• What is being asked: Copy the data below word for word, leaving out the pictures.

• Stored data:
□ □ □
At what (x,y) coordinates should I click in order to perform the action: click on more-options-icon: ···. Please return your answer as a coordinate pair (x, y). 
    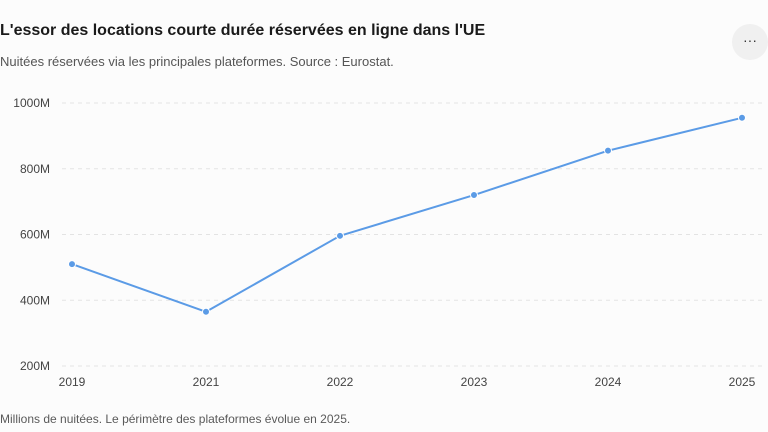
    Looking at the image, I should click on (750, 40).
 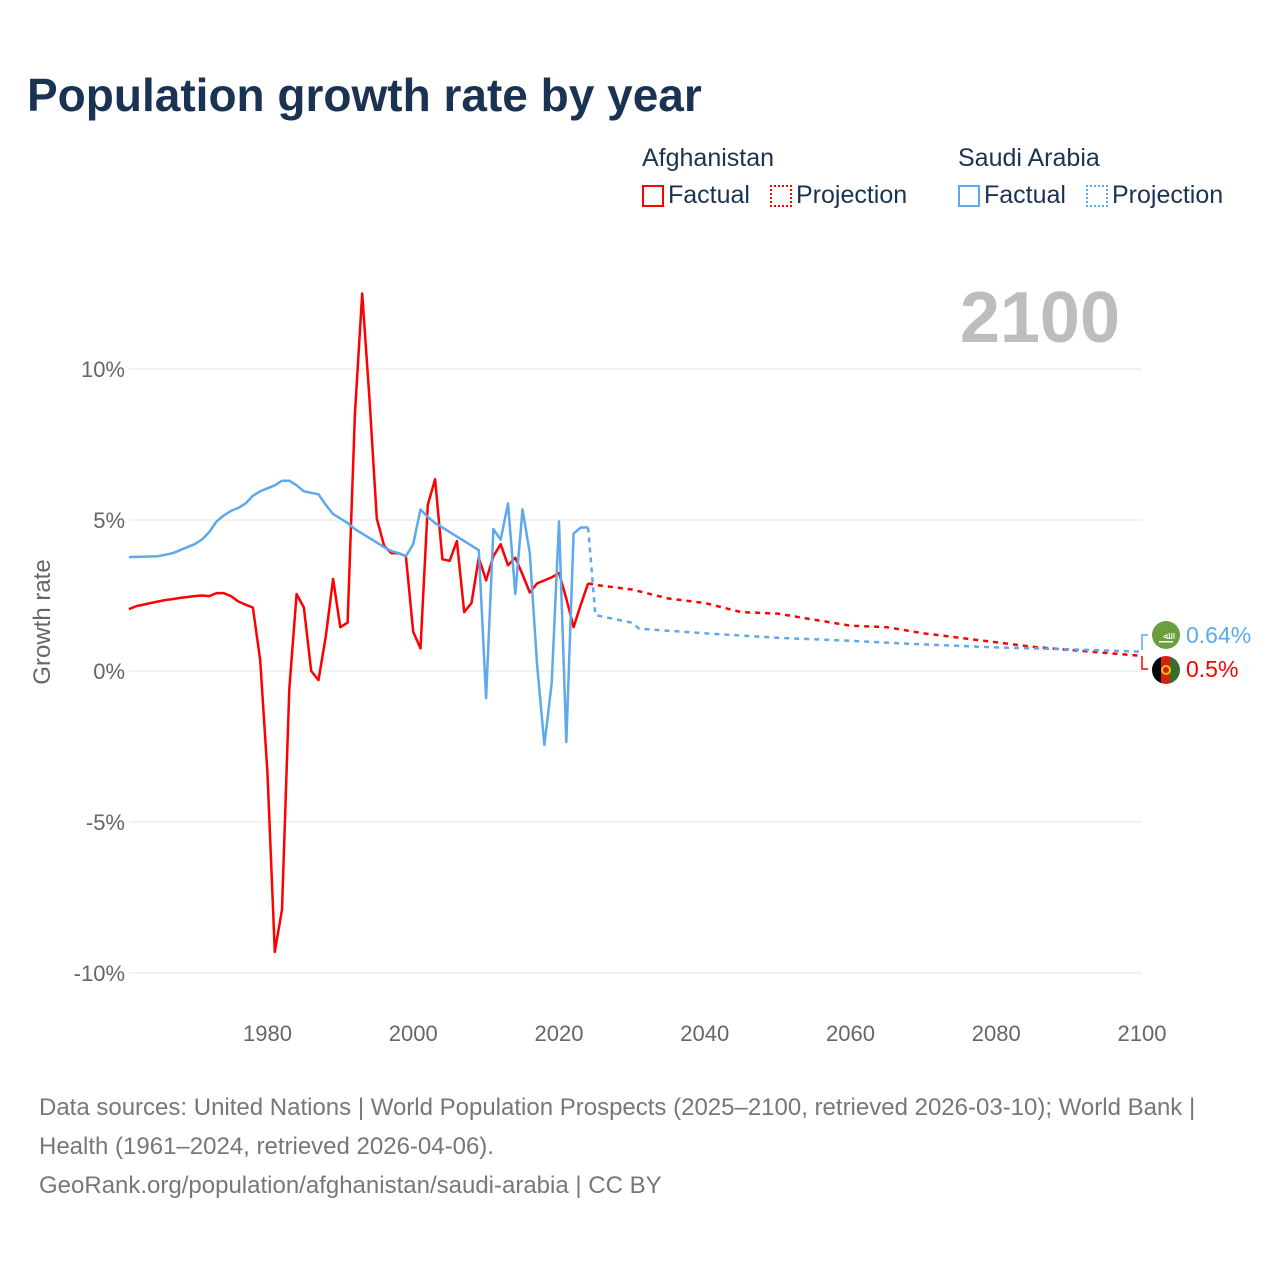 What do you see at coordinates (42, 622) in the screenshot?
I see `y-axis-label: Growth rate` at bounding box center [42, 622].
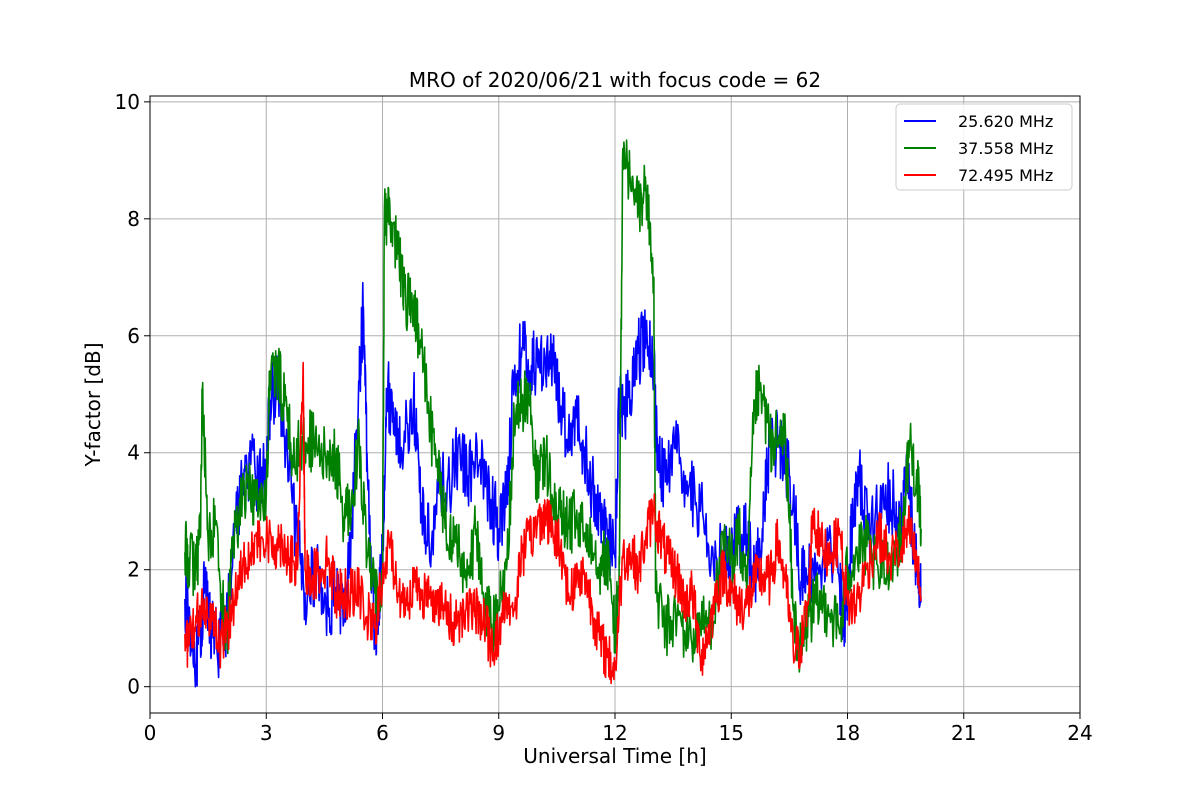 This screenshot has width=1200, height=800. What do you see at coordinates (134, 219) in the screenshot?
I see `y-tick-label: 8` at bounding box center [134, 219].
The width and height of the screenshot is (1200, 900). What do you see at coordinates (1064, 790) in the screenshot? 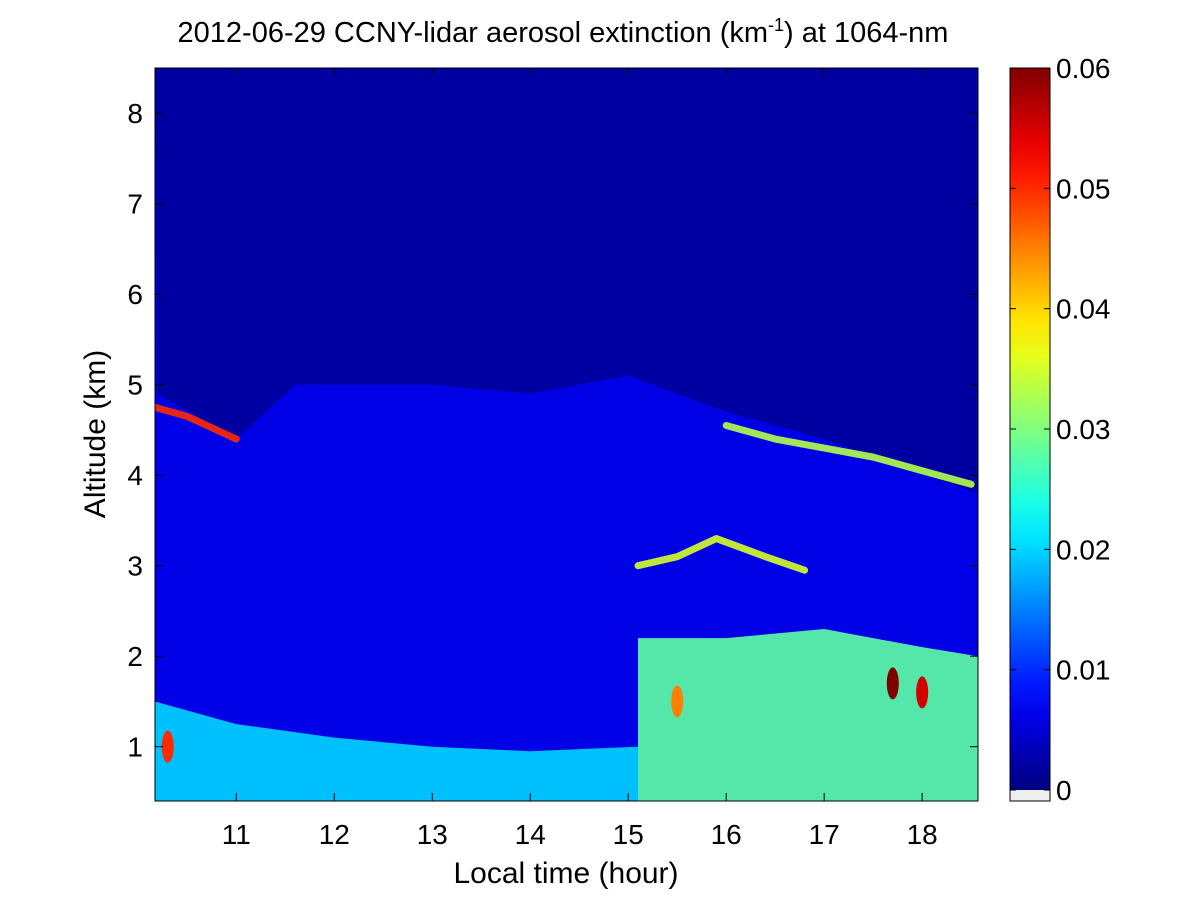
I see `colorbar-tick-label: 0` at bounding box center [1064, 790].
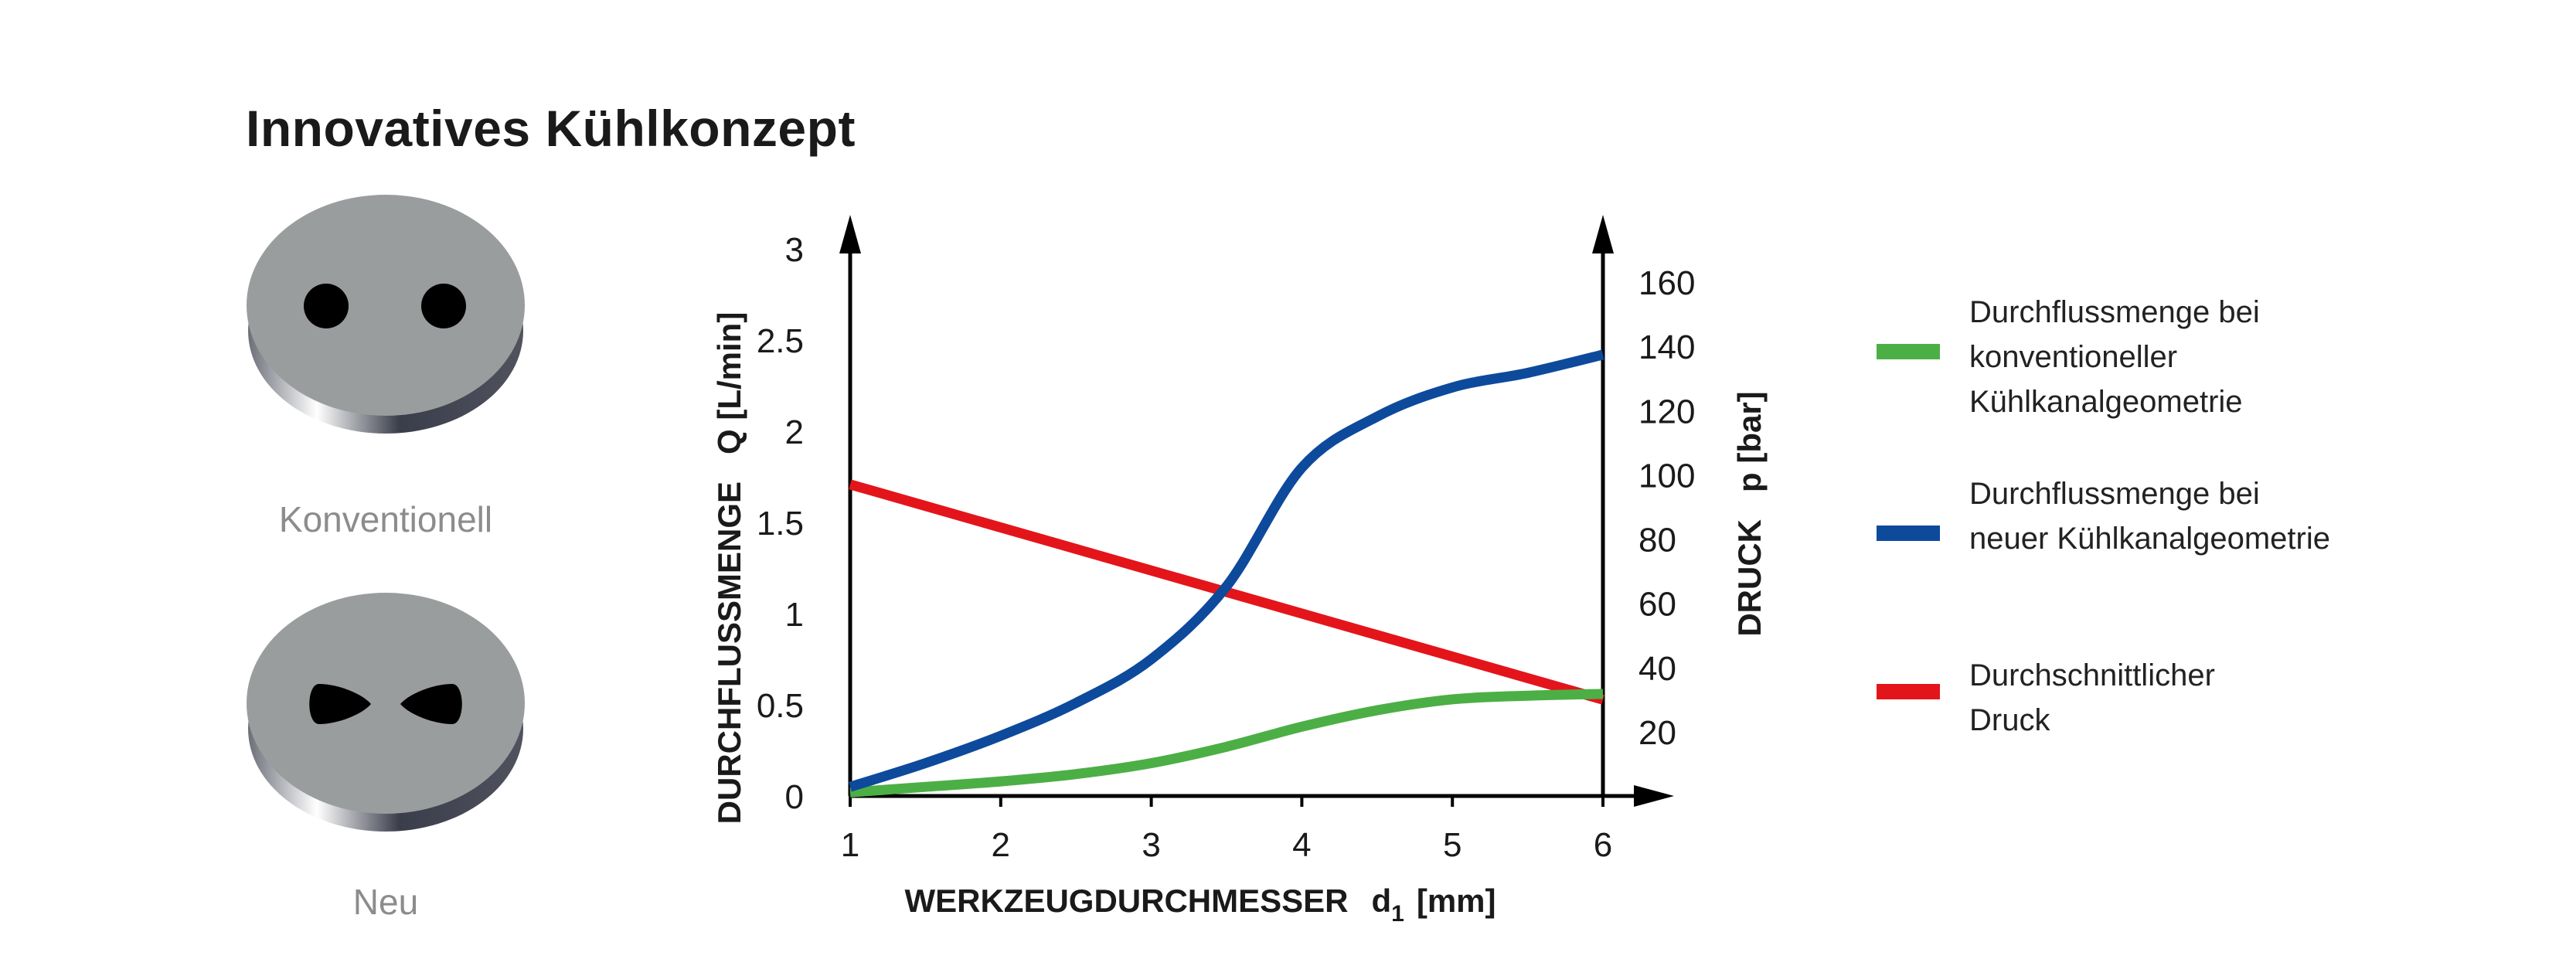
□ □ □
• Response:
At what (x,y) coordinates should I click in order to perform the action: click on more-options-icon: ···. Please return your answer as a coordinate pair (x, y). 
    Looking at the image, I should click on (750, 40).
  What do you see at coordinates (42, 622) in the screenshot?
I see `y-axis-label: Growth rate` at bounding box center [42, 622].
 This screenshot has width=1200, height=800. What do you see at coordinates (134, 219) in the screenshot?
I see `y-tick-label: 8` at bounding box center [134, 219].
The width and height of the screenshot is (1200, 900). What do you see at coordinates (1064, 790) in the screenshot? 
I see `colorbar-tick-label: 0` at bounding box center [1064, 790].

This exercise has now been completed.